Interweaving R and Python with Reticulate

 

Python is my favorite language for data manipulation, but every once in a while, I find an R library that I absolutely need to try out. I wish I could have the best of both worlds. Unfortunately, I had not found a good solution until recently, when I tried out RStudio and the Reticulate R package, and the combination is awesome!

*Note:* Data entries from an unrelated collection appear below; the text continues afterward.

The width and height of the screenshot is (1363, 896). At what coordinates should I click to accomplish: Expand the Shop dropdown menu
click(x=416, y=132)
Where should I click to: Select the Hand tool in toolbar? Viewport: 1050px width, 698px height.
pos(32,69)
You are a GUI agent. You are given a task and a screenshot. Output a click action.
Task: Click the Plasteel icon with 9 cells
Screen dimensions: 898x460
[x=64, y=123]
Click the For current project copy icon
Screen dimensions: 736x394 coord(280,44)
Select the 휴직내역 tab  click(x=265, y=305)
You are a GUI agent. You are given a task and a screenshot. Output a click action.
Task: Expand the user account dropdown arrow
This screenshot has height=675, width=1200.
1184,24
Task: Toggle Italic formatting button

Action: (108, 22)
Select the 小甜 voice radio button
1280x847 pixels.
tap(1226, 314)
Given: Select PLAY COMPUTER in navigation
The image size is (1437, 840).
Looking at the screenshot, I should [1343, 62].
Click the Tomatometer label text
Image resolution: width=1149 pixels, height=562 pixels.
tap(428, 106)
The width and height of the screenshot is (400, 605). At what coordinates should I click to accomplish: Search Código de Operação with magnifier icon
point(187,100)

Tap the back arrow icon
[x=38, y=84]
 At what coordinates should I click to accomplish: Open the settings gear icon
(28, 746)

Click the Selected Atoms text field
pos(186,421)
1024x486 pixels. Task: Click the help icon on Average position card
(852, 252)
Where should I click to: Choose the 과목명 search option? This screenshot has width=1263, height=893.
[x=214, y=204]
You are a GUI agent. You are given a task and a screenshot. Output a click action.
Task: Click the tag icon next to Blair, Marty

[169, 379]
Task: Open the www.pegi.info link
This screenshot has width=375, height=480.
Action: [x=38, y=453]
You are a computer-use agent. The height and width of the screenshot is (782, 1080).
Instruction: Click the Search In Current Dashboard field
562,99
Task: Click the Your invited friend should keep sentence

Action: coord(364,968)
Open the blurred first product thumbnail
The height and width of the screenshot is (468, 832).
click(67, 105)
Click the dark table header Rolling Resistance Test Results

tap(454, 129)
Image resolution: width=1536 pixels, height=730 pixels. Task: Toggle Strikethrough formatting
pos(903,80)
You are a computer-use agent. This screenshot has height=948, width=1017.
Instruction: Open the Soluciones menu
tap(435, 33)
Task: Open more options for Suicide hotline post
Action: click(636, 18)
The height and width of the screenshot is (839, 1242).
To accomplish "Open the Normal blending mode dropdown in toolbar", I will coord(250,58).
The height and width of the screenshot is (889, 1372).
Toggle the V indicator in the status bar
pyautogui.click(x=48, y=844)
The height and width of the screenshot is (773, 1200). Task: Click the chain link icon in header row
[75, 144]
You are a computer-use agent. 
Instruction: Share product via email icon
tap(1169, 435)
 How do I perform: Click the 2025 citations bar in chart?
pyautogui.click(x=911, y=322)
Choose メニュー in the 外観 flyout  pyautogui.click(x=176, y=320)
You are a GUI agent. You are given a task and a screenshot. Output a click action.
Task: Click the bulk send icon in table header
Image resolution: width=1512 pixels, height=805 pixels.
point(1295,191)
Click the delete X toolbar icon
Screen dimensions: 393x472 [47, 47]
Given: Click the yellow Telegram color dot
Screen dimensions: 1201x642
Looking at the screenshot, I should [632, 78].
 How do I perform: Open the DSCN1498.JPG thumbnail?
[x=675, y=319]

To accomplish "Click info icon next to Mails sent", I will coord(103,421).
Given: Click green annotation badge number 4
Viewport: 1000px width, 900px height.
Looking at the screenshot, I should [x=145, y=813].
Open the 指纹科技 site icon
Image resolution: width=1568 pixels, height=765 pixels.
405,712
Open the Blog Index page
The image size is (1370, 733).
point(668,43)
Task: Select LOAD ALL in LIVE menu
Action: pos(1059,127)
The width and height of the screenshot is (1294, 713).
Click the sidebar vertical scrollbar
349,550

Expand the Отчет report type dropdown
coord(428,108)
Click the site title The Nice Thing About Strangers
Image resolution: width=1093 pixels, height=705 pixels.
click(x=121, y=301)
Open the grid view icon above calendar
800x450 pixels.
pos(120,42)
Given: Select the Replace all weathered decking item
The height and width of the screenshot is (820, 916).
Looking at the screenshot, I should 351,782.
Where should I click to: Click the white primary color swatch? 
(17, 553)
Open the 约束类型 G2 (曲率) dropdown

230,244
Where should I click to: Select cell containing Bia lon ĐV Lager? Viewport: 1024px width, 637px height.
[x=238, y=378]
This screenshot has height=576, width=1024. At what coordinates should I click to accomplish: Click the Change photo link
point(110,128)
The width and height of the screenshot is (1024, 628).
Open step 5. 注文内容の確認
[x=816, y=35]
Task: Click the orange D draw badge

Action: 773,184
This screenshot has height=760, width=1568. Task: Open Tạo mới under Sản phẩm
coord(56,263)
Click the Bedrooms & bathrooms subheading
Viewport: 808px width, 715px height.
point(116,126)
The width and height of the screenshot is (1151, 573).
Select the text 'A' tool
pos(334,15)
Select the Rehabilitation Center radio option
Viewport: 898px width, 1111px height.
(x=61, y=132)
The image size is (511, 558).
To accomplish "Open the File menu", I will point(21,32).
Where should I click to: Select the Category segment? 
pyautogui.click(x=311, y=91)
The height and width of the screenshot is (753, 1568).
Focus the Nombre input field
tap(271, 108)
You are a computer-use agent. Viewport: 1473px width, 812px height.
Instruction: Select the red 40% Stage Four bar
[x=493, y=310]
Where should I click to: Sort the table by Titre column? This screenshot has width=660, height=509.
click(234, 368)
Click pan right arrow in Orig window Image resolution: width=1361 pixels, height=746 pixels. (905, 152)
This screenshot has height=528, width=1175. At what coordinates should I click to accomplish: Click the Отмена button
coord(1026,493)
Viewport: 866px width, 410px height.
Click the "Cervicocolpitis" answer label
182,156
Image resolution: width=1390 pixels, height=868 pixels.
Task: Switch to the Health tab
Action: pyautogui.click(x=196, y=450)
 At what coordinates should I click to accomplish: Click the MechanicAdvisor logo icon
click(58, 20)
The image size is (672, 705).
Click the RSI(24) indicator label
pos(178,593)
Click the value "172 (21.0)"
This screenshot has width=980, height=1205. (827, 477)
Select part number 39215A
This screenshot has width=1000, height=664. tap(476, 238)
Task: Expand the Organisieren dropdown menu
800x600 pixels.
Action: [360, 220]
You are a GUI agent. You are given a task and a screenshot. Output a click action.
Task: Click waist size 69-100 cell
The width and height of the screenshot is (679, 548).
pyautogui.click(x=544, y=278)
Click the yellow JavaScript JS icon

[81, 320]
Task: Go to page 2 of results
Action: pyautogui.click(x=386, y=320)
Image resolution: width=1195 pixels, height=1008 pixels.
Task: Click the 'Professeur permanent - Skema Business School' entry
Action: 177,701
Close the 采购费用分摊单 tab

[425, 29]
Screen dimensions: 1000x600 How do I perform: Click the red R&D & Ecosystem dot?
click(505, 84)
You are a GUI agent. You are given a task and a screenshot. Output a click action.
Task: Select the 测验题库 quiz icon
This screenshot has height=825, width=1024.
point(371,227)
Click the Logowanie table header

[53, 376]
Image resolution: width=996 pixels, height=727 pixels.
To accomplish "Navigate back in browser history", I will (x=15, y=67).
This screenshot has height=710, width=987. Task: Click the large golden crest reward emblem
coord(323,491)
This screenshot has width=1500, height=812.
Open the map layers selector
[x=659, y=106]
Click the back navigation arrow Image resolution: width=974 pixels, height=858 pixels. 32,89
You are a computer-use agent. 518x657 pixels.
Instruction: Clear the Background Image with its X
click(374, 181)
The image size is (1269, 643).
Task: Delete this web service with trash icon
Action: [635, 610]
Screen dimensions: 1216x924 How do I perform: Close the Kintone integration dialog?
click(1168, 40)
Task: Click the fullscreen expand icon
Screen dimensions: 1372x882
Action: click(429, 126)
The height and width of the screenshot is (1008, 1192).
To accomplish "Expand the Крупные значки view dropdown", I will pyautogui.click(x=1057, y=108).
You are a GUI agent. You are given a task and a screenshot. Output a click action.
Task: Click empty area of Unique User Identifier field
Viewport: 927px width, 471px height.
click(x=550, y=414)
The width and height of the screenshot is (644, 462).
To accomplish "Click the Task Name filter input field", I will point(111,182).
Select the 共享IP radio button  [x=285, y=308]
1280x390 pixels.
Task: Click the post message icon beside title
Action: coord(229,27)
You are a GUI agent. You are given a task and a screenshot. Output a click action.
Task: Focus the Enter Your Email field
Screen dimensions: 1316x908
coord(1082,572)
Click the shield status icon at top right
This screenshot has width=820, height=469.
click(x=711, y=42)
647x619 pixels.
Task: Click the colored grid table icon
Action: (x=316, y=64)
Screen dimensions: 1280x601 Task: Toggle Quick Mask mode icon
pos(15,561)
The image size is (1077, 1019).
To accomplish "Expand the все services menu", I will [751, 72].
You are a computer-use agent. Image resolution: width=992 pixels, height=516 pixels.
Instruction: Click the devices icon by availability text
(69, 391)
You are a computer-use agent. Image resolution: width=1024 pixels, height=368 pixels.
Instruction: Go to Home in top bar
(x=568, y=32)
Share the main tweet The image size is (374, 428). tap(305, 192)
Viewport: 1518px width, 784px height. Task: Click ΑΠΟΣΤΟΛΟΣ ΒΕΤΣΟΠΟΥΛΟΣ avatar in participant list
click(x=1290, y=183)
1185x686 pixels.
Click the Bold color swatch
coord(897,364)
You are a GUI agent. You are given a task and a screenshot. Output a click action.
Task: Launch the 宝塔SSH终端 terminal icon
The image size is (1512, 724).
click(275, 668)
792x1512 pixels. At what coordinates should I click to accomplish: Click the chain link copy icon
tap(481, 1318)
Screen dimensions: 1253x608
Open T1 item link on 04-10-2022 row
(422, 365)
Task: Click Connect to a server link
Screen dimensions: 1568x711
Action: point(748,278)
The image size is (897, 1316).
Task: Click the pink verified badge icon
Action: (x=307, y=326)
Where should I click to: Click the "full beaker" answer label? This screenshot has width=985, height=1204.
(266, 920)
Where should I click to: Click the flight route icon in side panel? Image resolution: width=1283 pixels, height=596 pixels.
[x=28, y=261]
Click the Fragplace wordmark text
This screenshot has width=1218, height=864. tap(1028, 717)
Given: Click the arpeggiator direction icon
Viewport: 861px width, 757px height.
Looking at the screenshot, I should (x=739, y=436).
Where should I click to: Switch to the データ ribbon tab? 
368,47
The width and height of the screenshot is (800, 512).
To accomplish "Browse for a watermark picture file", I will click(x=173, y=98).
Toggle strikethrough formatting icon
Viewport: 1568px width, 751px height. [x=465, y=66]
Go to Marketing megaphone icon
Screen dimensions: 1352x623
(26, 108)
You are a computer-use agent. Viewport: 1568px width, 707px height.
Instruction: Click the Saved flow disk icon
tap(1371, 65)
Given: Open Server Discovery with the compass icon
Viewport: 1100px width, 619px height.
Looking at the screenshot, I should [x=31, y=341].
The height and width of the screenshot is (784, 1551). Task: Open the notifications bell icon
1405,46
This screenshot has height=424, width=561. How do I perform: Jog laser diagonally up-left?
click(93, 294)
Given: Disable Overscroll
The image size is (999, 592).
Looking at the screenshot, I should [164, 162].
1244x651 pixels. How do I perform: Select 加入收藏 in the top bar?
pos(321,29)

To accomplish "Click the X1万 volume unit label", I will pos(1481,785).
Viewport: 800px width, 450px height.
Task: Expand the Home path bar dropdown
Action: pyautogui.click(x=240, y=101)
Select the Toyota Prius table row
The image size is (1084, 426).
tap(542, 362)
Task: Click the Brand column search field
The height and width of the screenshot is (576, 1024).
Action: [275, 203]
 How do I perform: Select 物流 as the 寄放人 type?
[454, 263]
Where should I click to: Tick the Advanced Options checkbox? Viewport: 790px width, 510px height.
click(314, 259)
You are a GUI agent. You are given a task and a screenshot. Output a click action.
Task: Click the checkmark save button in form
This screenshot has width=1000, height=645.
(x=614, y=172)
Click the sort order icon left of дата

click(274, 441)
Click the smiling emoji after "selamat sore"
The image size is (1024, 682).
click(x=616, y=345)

With Reticulate and the new version of RStudio (RStudio 1.2), you can create Python code chunks that have a persistent environment across them within a single Rmarkdown document. This turns RStudio into a powerful alternative to the popular Jupyter notebook for Python development.

A simple demonstration:

R code:

# Loading the Reticulate library in RStudio
library(reticulate)

Now some Python:

# Creating a couple of simple arrays to plot
import numpy as np

x = np.array([1, 2, 3, 4, 5, 5])
y = np.exp2(x)


# Displaying a python plot
import matplotlib.pyplot as plt

plt.plot(x, y)
plt.show()

image

Furthermore, you can access these same Python objects from inside an R code cell, so now, you can finally have the best of both worlds!

# Plotting the same arrays in R! So simple!
plot(py$x, py$y)

image

I normally do most of my coding in Vim, or Jupyter notebooks, but after discovering this package, I think I will be using RStudio a lot more often for Python + R programming.

Previously, my attempts at combining Python and R code involved using the Python rpy2 library to call R code within Python, but this approach always felt cumbersome at best. By comparison, Reticulate makes the transition feel smooth and natural, effectively marrying the powerful libraries of R and Python.